_What to do_
1. In the tile saw thread, why did the neighbor end up with a better Ridgid saw than the one he bought?
2. According to the tile saw thread, about how many small tile jobs has Golden view done with the saw?
3. Continue the tile saw forum thread from its final post.

# home depot tile saw



## cleveman (Dec 28, 2007)

I saw this Rigid tile saw for under $200 at HD. Doesn't look like a bad saw for the price. What type of tabletop saw was Charimon talking about a while back?

http://www.homedepot.com/p/RIDGID-7-in-Job-Site-Wet-Tile-Saw-R4020/202518378


----------



## Golden view (Feb 16, 2012)

I've done about 40 small tile jobs with that saw. The nice thing about the table top saws is there is almost no water spray. A little towards you, but none on the client's stuff. Very easy to carry with one arm.


----------



## heavy_d (Dec 4, 2012)

I just rented this today from HD. Seemed pretty good! If I do much more tile I will probably buy one.


----------



## mako1 (Sep 1, 2013)

I have a neighbor who is also a remodeling contractor and bought this saw.I don't remember what was wrong with it but it was screwed up right out of the box.they took it back and found out it was the last one in stock so HD upgraded it to the next better rigid saw.They said they were happy with it .


----------



## rrk (Apr 22, 2012)

_Raw records_
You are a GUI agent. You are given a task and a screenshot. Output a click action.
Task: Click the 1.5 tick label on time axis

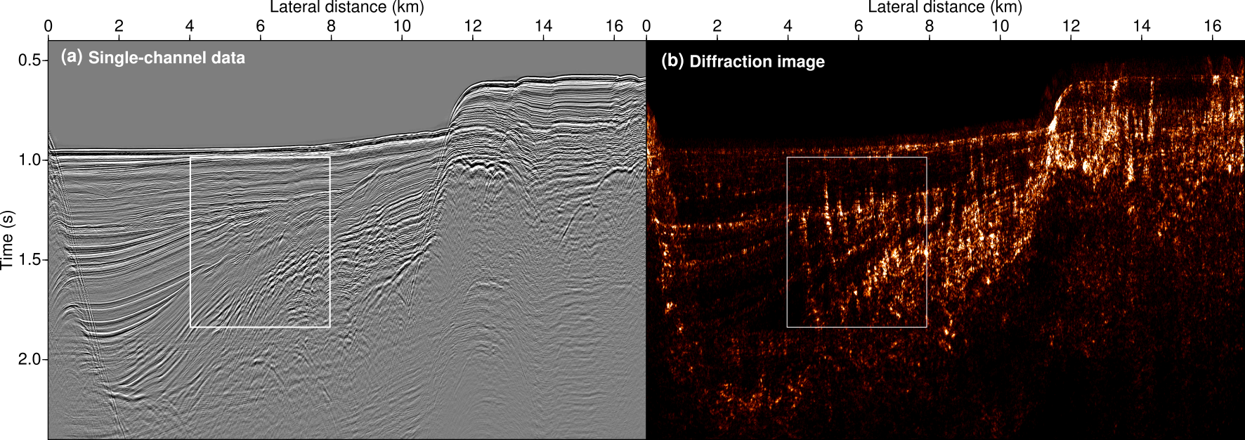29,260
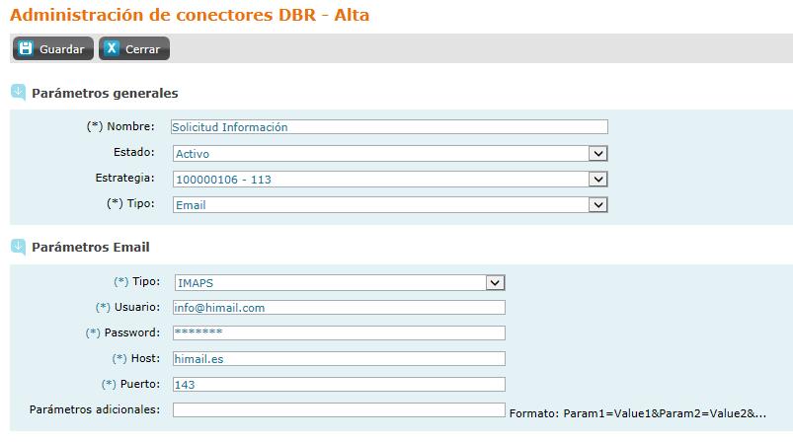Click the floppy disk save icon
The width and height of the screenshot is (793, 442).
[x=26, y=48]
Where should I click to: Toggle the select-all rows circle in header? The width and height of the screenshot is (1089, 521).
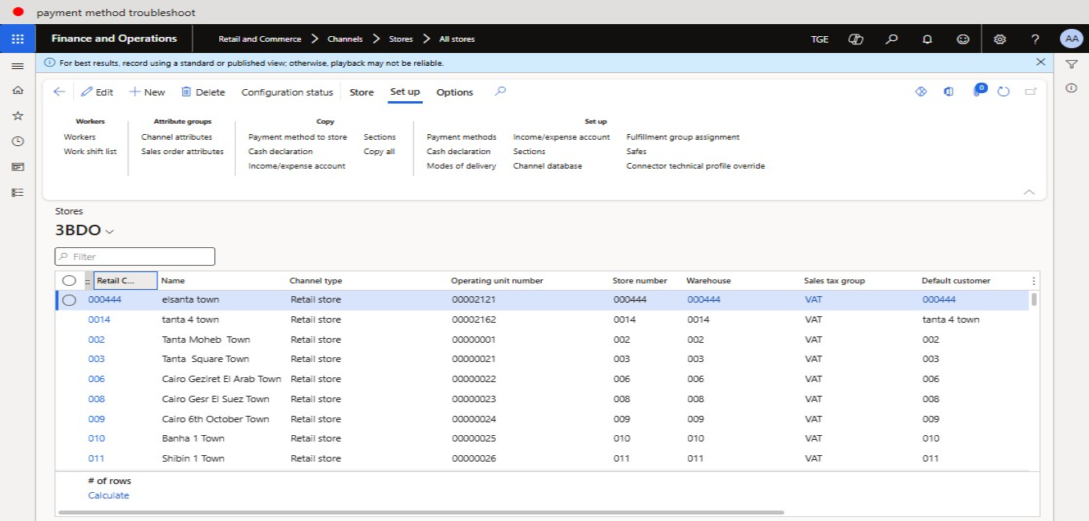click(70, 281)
...
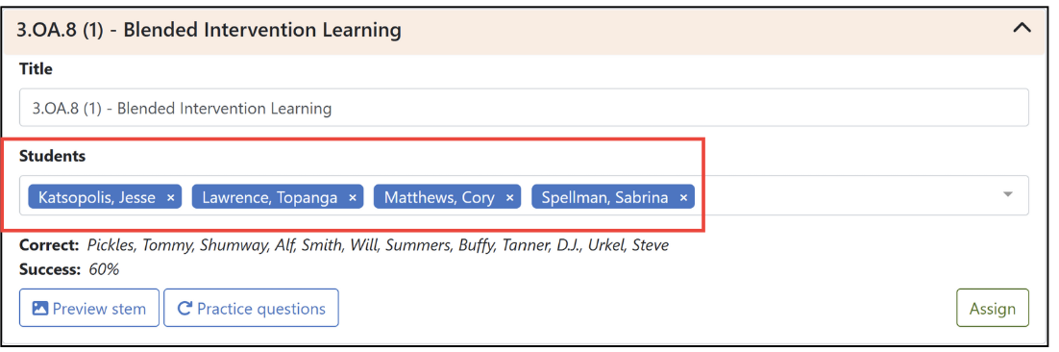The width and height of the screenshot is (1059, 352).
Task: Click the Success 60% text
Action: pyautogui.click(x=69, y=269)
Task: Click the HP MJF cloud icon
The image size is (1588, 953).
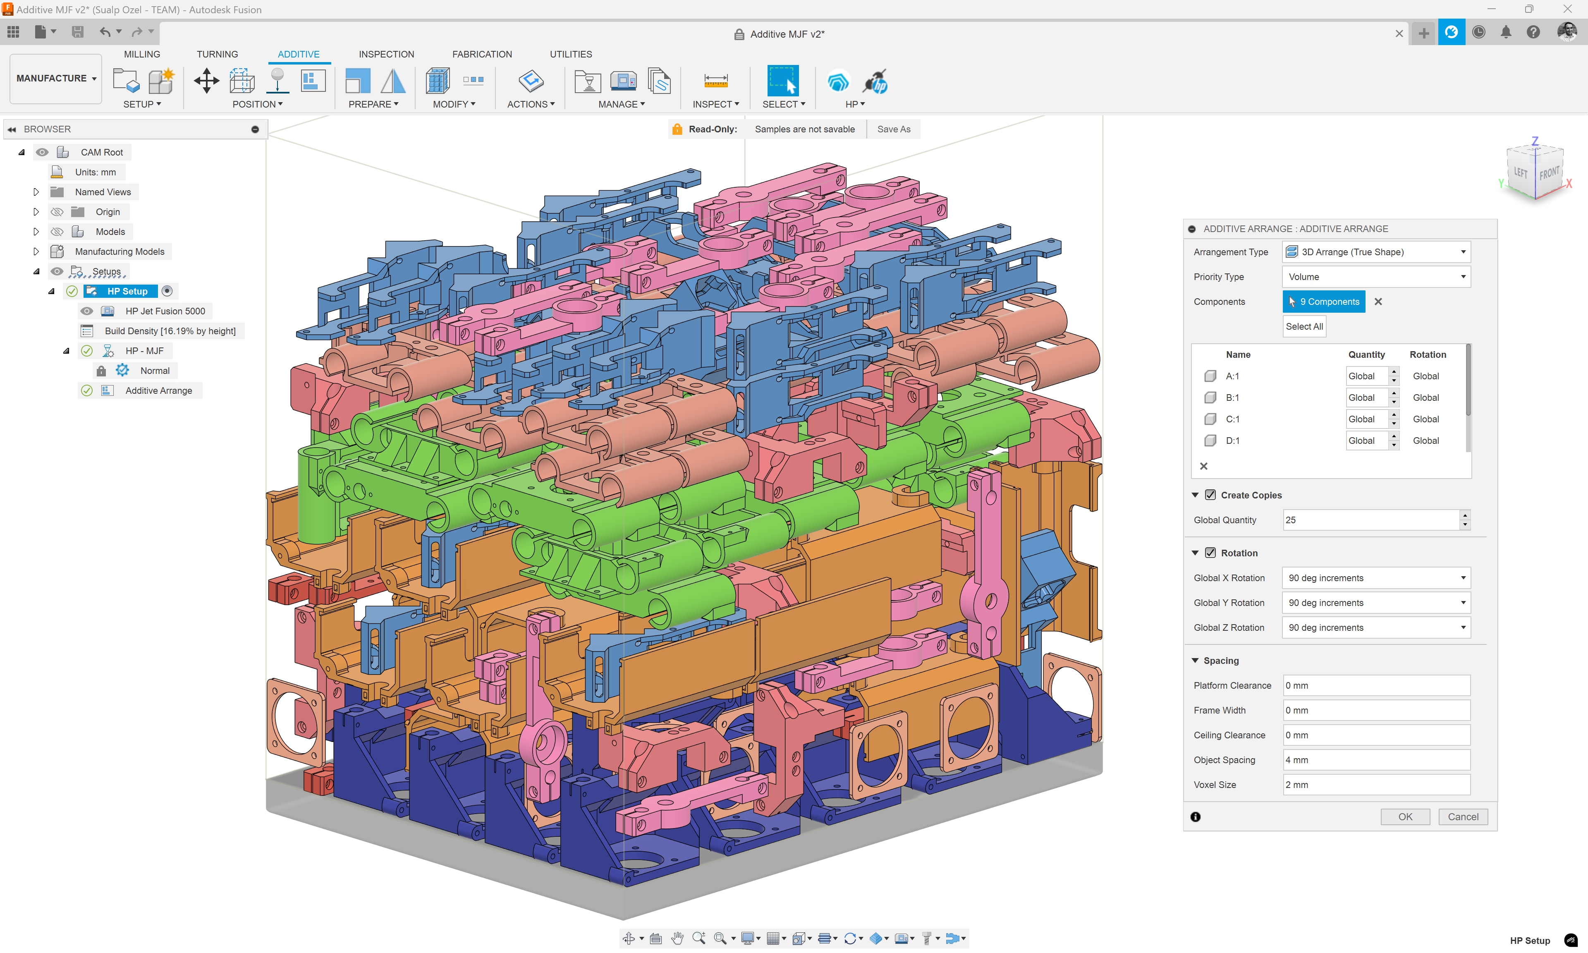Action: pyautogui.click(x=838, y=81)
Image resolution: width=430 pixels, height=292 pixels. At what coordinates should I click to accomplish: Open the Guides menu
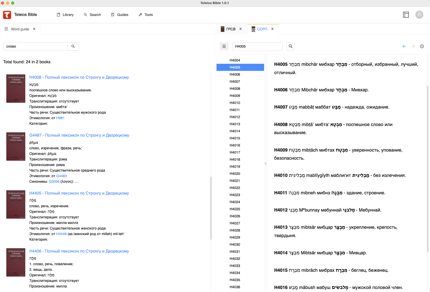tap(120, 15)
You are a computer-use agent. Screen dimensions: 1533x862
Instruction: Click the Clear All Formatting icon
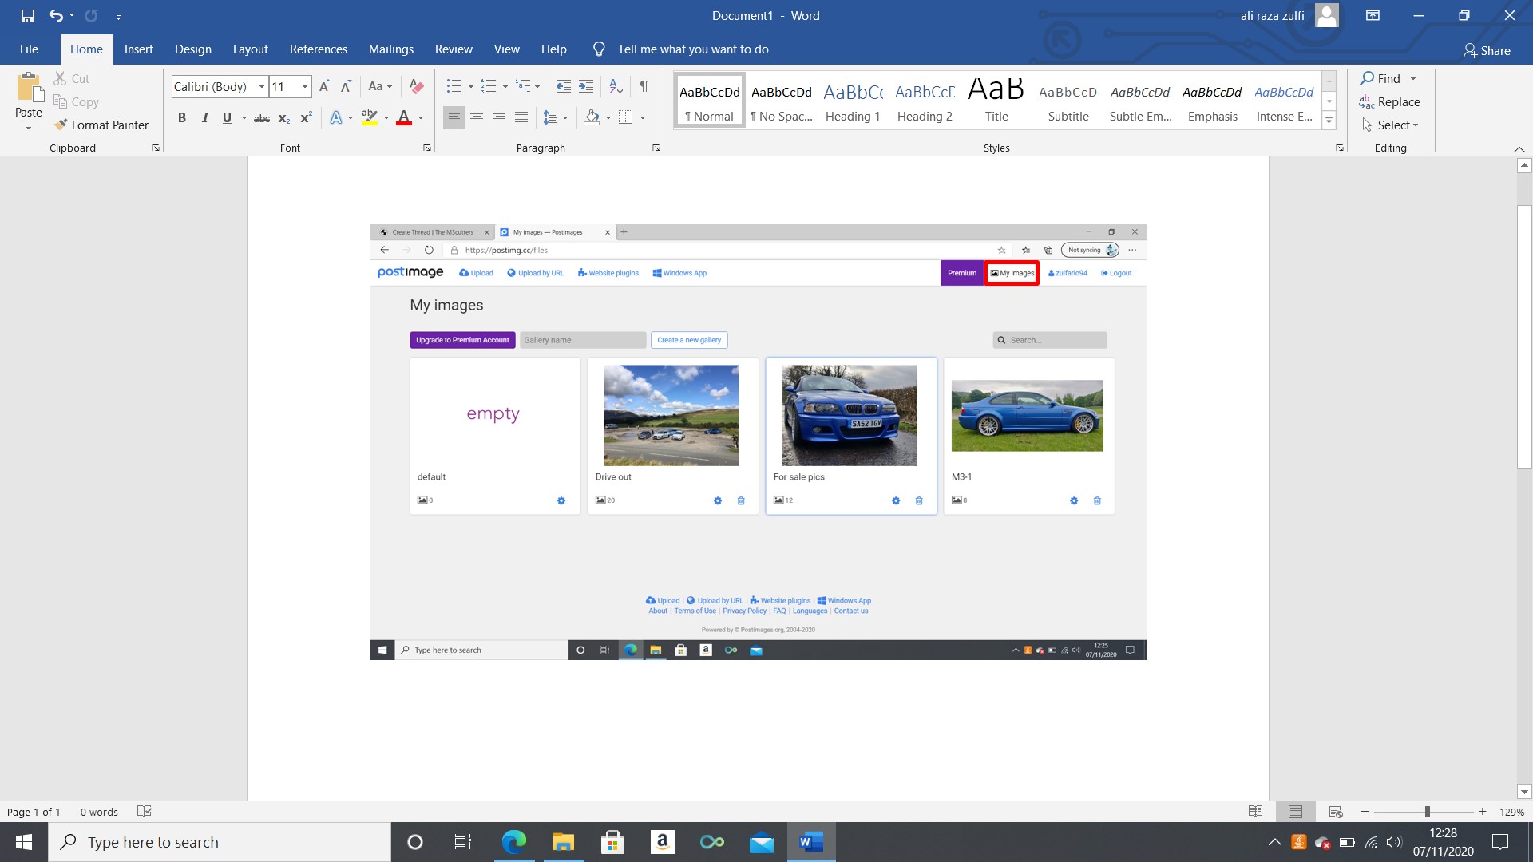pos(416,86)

_Results for the exercise_
1. The saw was faulty right out of the box, so it was taken back to Home Depot. Since it was the last one in stock, Home Depot upgraded it to the next better Ridgid saw.

2. About 40.

3.
I have one of those for several years now, just had to replace the switch once. Bulletproof.

The blade guard works pretty well for limiting the water spray, I use it in the bathrooms I work in all the time, set in a small black mortar mixing tray


----------



## charimon (Nov 24, 2008)

this is the little one that i have 
http://tiletools.com/us/briccolina-compact-tile-saw/
https://www.youtube.com/watch?v=0-jTQEG2lCw


----------



## TaylorMadeAB (Nov 11, 2014)

charimon said:


> this is the little one that i have
> 
> http://tiletools.com/us/briccolina-compact-tile-saw/
> 
> https://www.youtube.com/watch?v=0-jTQEG2lCw



When we are talking about little saws like that, what makes one saw better than another? 
Those small ones are about as basic as they come, and I can't see how a high end one would be loads better than a cheap one


----------



## heavy_d (Dec 4, 2012)

I was reading up on cheap ones, apparently the table surface is so thin and flimsy like sheet metal, they go out of alignment, etc.


----------



## rrk (Apr 22, 2012)

heavy_d said:


> I was reading up on cheap ones, apparently the table surface is so thin and flimsy like sheet metal, they go out of alignment, etc.


Not on the rigid one, it is some type of cast metal, has not rusted so maybe aluminum.


----------



## MIKE ANTONETTI (Jul 17, 2012)

Can you do a backsplash with these little saws inside kitchen, say for tumbled travertine instead of going out to spray homeowners car with slurry dust?


----------



## Creter (Oct 13, 2009)

charimon said:


> this is the little one that i have
> http://tiletools.com/us/briccolina-compact-tile-saw/


That is awesome and I thank you for the information!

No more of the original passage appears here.